Machine Learning (1): Intelligent recognition of pet pedigree based on TensorFlow

Humans like to bring everything into the category of the contempt chain, and pets are no exception. Generally speaking, owning a purebred pet can make the owner occupy the cloud of the contempt chain, and then despise those hybrid or stray pets. A professional identification agency has even been developed that can issue a "Certificate of Pedigree". However, the conventional methods for the identification of various purebreds are exquisite: such as eye size, color, nose characteristics, body length, tail characteristics, hair, etc. Of course, it also includes some more mysterious characteristics: the personality, temperament and so on of the pet family. Aside from "black magic", since it is based on the identification of biological shape characteristics, the need to determine whether a purebred is an image recognition service is essentially an image recognition service.

Hello TensorFlow

Tensorflow is not a Machine Learning specific library, instead, is a general purpose computation library that represents computations with graphs.
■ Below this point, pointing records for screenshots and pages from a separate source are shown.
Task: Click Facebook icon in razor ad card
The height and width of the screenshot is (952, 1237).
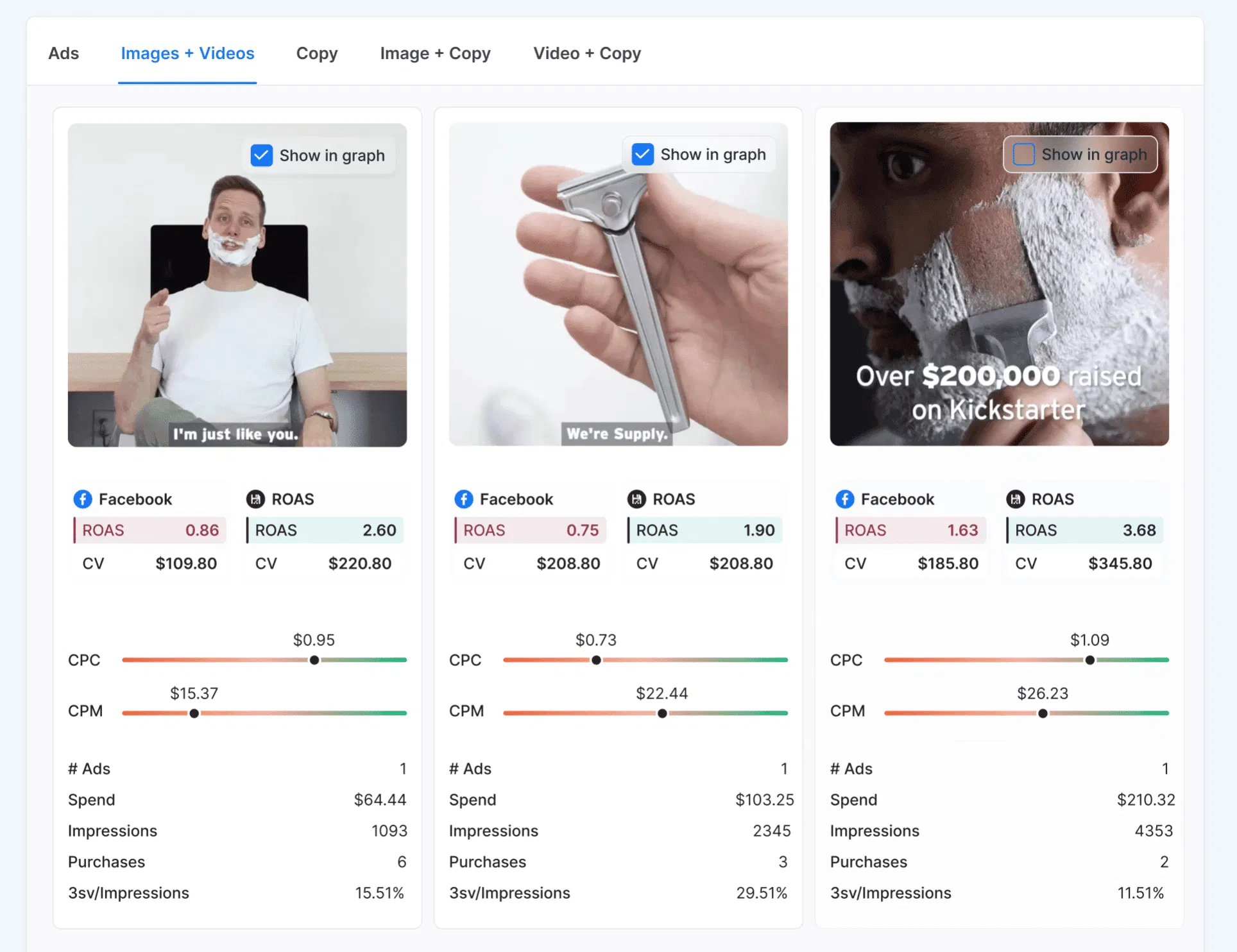Action: point(464,499)
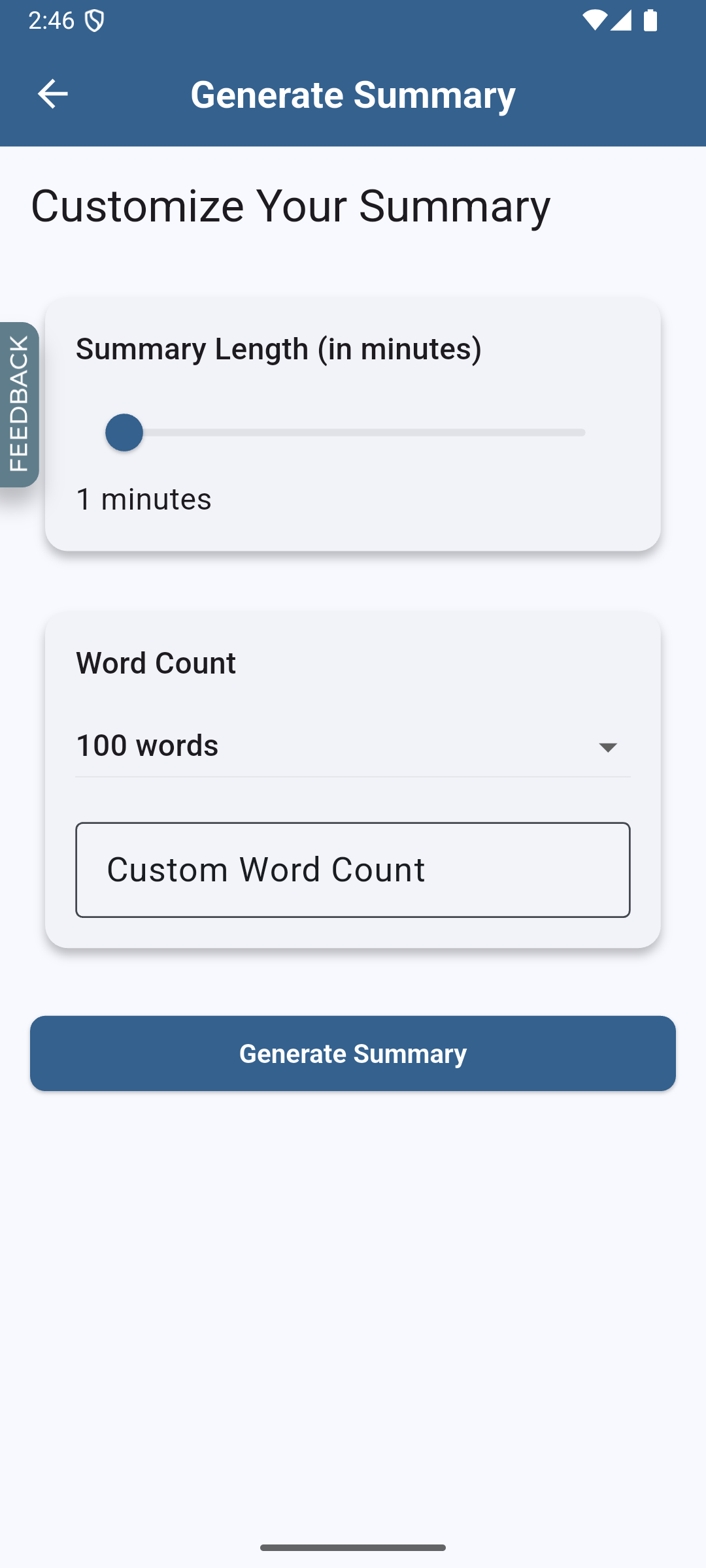Click the middle of the length slider track
706x1568 pixels.
coord(353,433)
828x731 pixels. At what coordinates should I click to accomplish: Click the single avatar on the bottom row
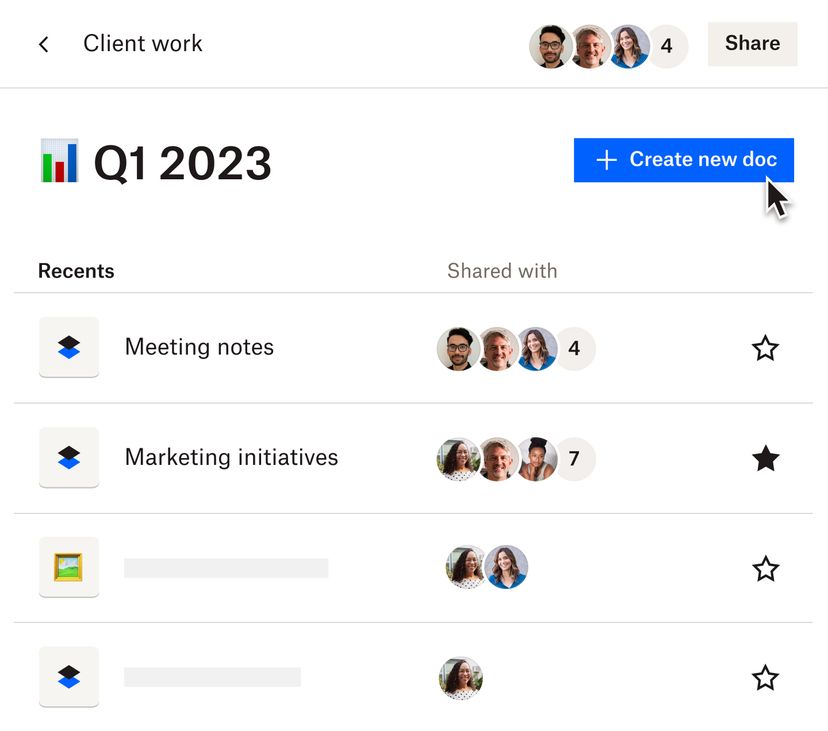460,677
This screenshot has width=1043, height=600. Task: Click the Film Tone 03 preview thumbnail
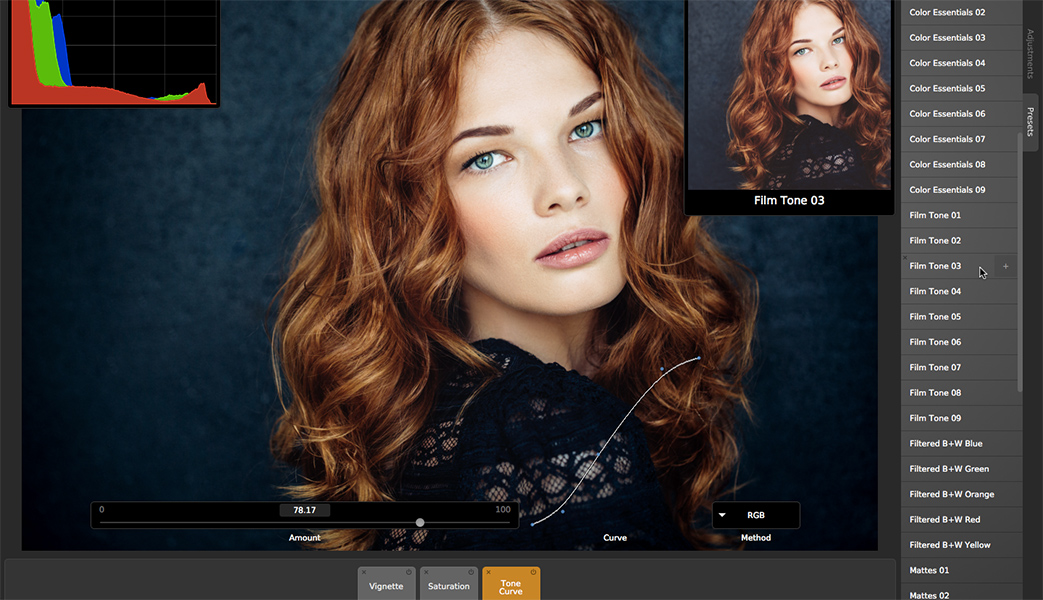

TensorFlow open source software library (Apache 2.0 license), originally developed by the Google Brain team. TensorFlow provides a series of algorithm models and programming interfaces, allowing us to quickly build a machine learning-based intelligent service. For developers, there are currently four programming interfaces to choose from:

  • C++ source code: Tensorflow core is written based on C++ and supports operations at all levels from high to low;
  • Python bindings & Python library: Benchmark C++ implementation, support Python to call C++ functions;
  • Java bindings;
  • Go binding;

Here is a simple example:

Environmental preparation

  • Install the TensorFlow C library, including a header file c_api.h and libtensorflow.so
wget https://storage.googleapis.com/tensorflow/libtensorflow/libtensorflow-cpu-linux-x86_64-1.5.0.tar.gz

## options
TF_TYPE="cpu" # Change to "gpu" for GPU support
TF_VERSION='1.5.0'
curl -L \
  "https://storage.googleapis.com/tensorflow/libtensorflow/libtensorflow-${TF_TYPE}-$(go env GOOS)-x86_64-${TF_VERSION}.tar.gz" |
go get github.com/tensorflow/tensorflow/tensorflow/go
go get github.com/tensorflow/tensorflow/tensorflow/go/op
  • Download the model (demo model), including a label file label_strings.txt and graph.pb
mkdir model
wget https://storage.googleapis.com/download.tensorflow.org/models/inception5h.zip -O model/inception.zip
unzip model/inception.zip -d model
chmod -R 777 model

Tensorflow Model Function

//Loading TensorFlow model
func loadModel() error {
  // Load inception model
  model, err := ioutil.ReadFile("./model/tensorflow_inception_graph.pb")
  if err != nil {
    return err
  }
  graph = tf.NewGraph()
  if err := graph.Import(model, ""); err != nil {
    return err
  }
  // Load labels
  labelsFile, err := os.Open("./model/imagenet_comp_graph_label_strings.txt")
  if err != nil {
    return err
  }
  defer labelsFile.Close()
  scanner := bufio.NewScanner(labelsFile)
  // Labels are separated by newlines
  for scanner.Scan() {
    labels = append(labels, scanner.Text())
  }
  if err := scanner.Err(); err != nil {
    return err
  }
  return nil
}

Classifying Workflow

The main process of image recognition based on the Tensorflow model is as follows:

  • Image conversion (Convert to tensor)
  • Image normalization ( Normalize )
  • Image classification ( Classifying )
func recognizeHandler(w http.ResponseWriter, r *http.Request, _ httprouter.Params) {
  // Read image
  imageFile, header, err := r.FormFile("image")
  // Will contain filename and extension
  imageName := strings.Split(header.Filename, ".")
  if err != nil {
    responseError(w, "Could not read image", http.StatusBadRequest)
    return
  }
  defer imageFile.Close()
  var imageBuffer bytes.Buffer
  // Copy image data to a buffer
  io.Copy(&imageBuffer, imageFile)

  // ...

  tensor, err := makeTensorFromImage(&imageBuffer, imageName[:1][0])
  if err != nil {
    responseError(w, "Invalid image", http.StatusBadRequest)
    return
  }

  // ...
}

函数 makeTensorFromImage() which runs an image tensor through the normalization graph.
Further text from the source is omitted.